• **Exercise data**:
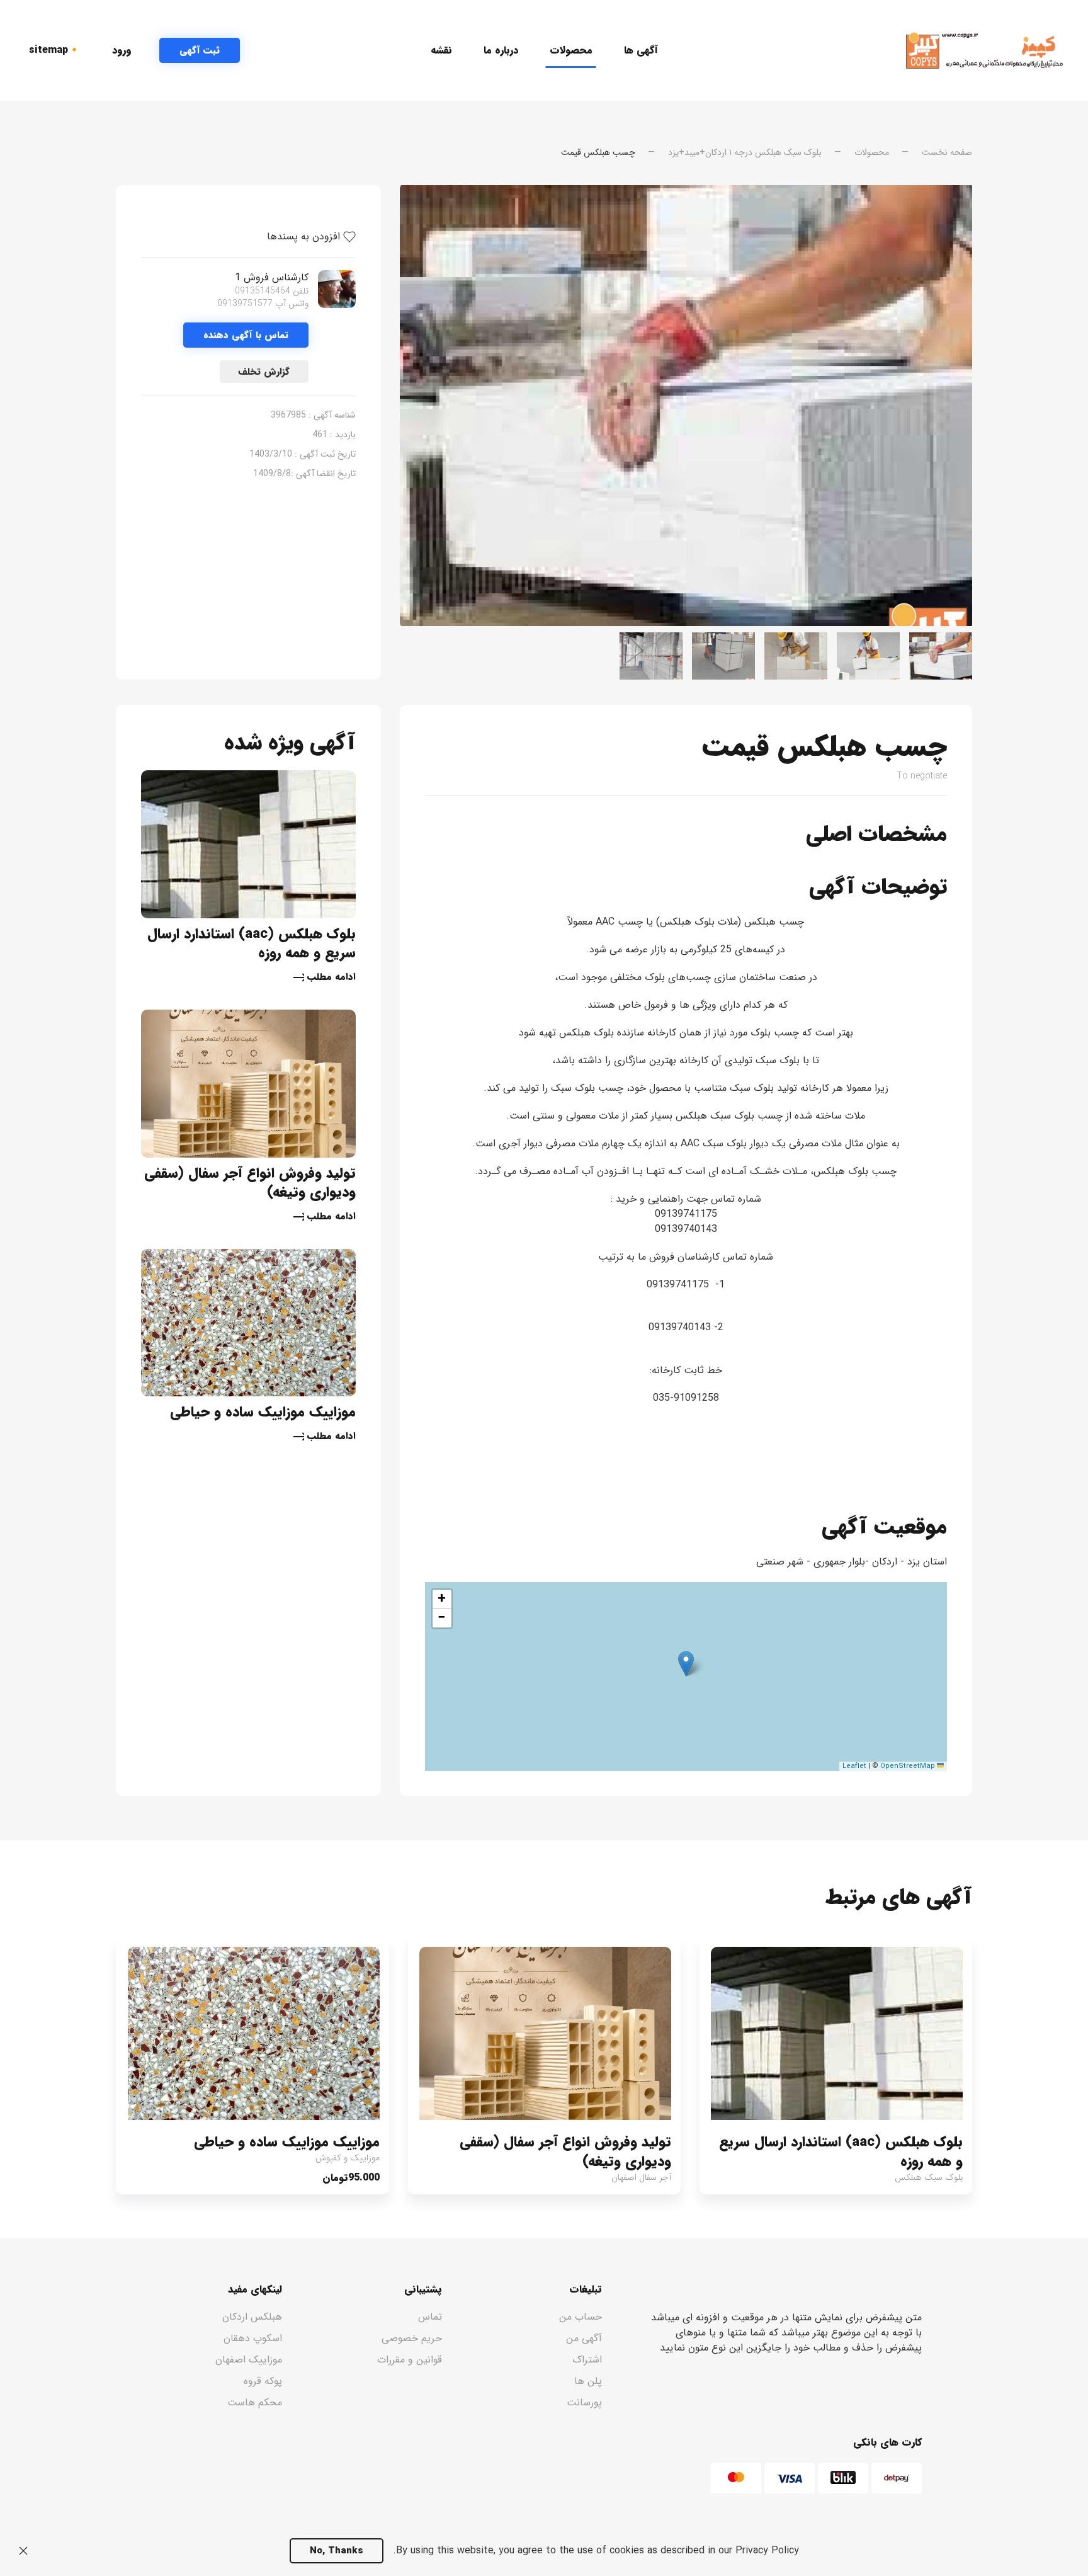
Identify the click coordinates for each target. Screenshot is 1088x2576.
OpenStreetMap (907, 1766)
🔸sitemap (55, 50)
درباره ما (501, 50)
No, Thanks (336, 2550)
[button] (686, 1664)
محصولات (571, 50)
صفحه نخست (947, 152)
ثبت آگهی (199, 50)
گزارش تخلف (264, 371)
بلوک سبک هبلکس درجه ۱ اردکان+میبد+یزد (745, 152)
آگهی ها (641, 50)
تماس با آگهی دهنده (245, 335)
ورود (122, 50)
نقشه (441, 50)
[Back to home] (984, 50)
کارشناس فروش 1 (272, 277)
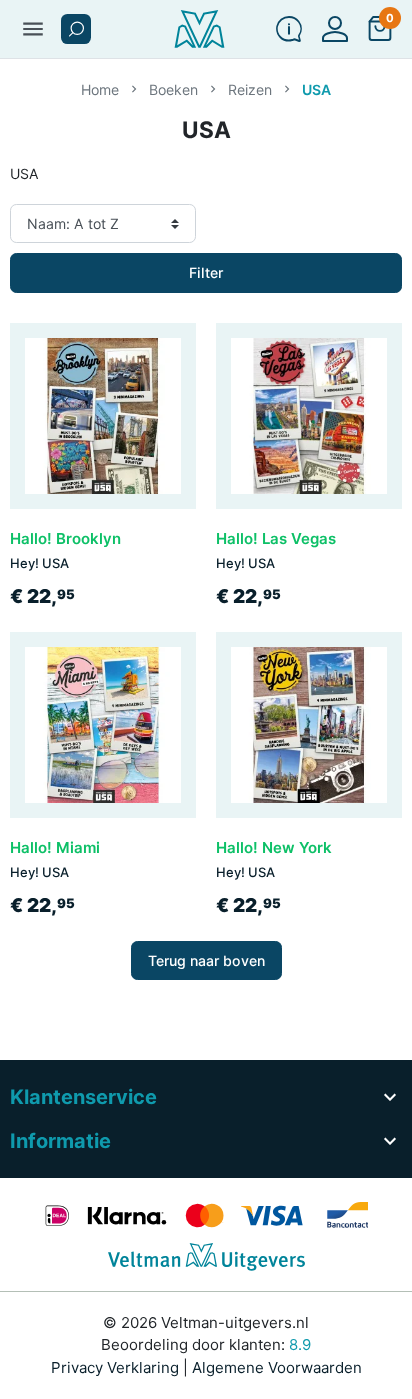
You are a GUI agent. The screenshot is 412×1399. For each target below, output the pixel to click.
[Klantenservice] (289, 29)
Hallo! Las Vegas (276, 538)
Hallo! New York (274, 847)
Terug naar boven (206, 960)
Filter (206, 272)
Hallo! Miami (55, 847)
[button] (76, 29)
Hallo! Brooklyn (65, 538)
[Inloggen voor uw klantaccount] (335, 29)
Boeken (173, 89)
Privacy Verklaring (115, 1367)
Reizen (250, 89)
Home (100, 89)
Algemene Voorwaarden (277, 1367)
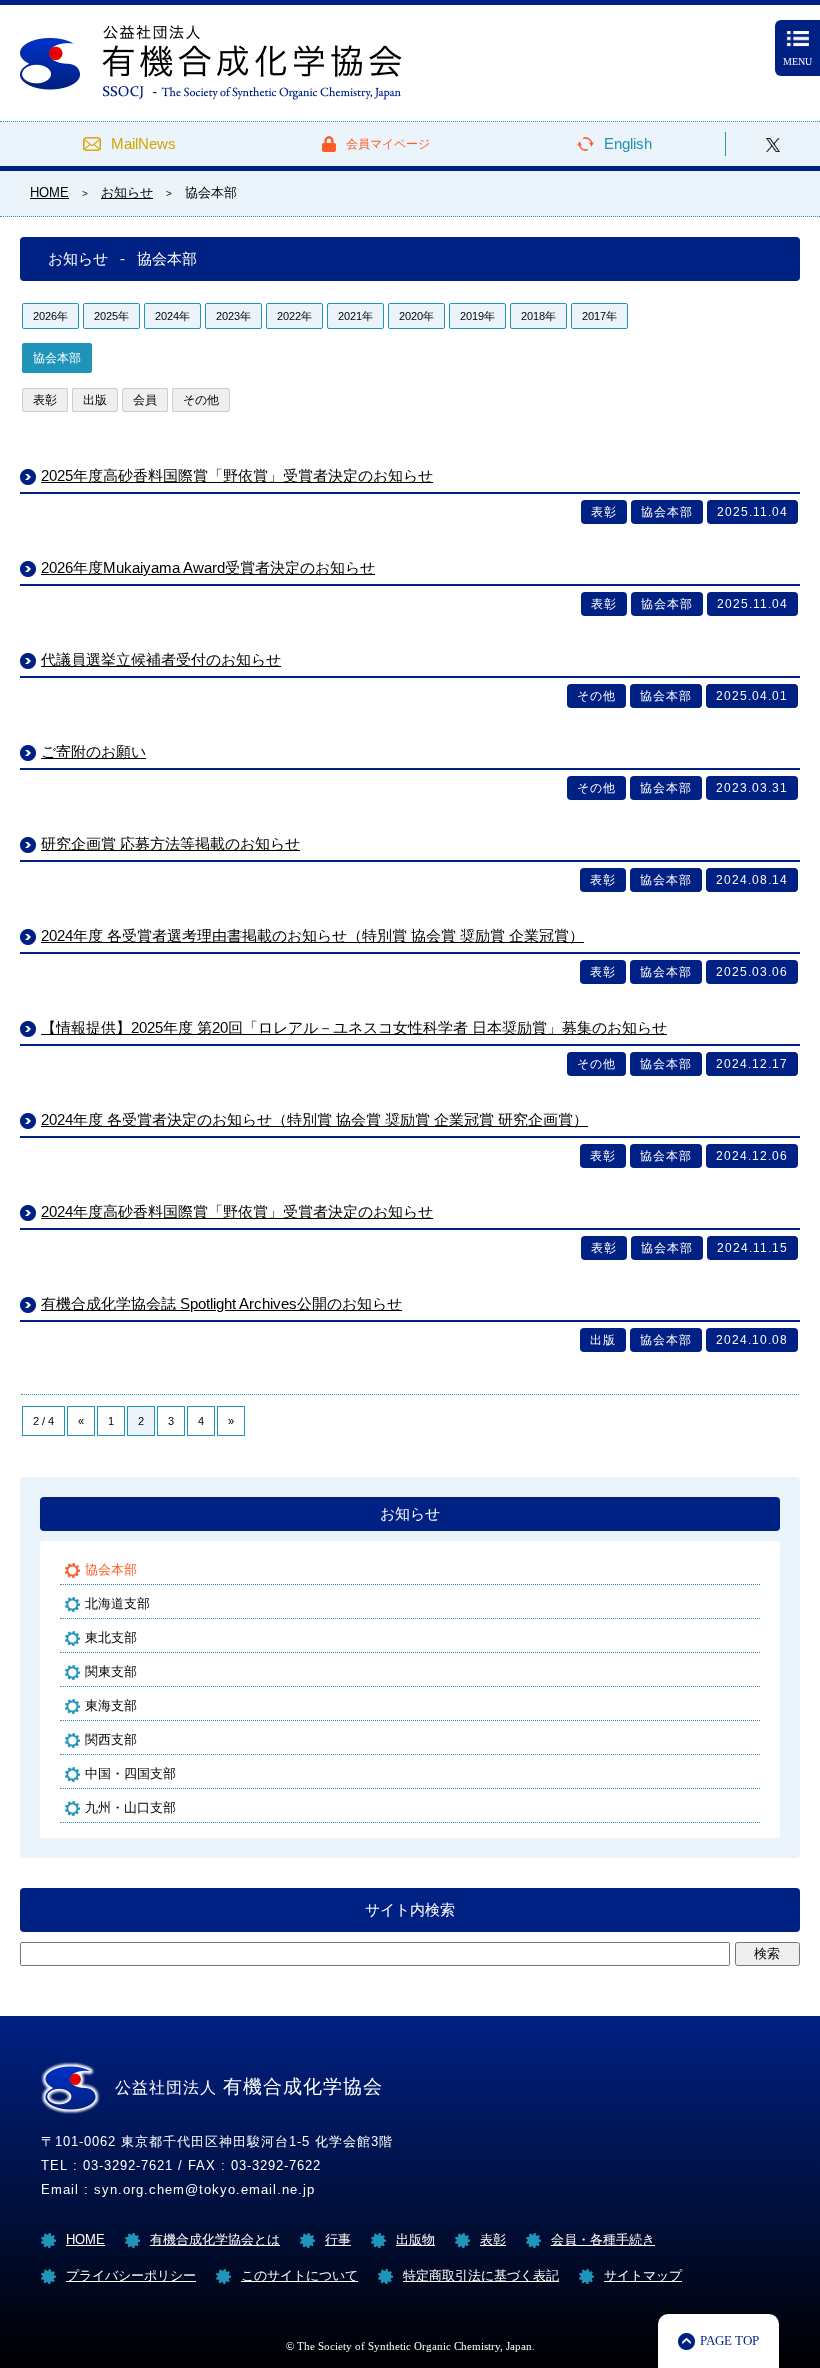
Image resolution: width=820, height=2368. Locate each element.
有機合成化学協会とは (215, 2239)
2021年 (355, 316)
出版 (95, 400)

• **Work instruction**:
Above this task is a listing with pictures in it. Retype only the lines from the one containing "ورود (122, 50)" through the one containing "Image resolution: width=820, height=2368.", both included, and not the pictures.

• **Problem solution**:
ورود (122, 50)
نقشه (441, 50)
[Back to home] (984, 50)
کارشناس فروش 1 (272, 277)
You are a GUI agent. The screenshot is 412×1399. For each target below, output the pixel to click.
[Klantenservice] (289, 29)
Hallo! Las Vegas (276, 538)
Hallo! New York (274, 847)
Terug naar boven (206, 960)
Filter (206, 272)
Hallo! Miami (55, 847)
[button] (76, 29)
Hallo! Brooklyn (65, 538)
[Inloggen voor uw klantaccount] (335, 29)
Boeken (173, 89)
Privacy Verklaring (115, 1367)
Reizen (250, 89)
Home (100, 89)
Algemene Voorwaarden (277, 1367)
Image resolution: width=820, height=2368. Locate each element.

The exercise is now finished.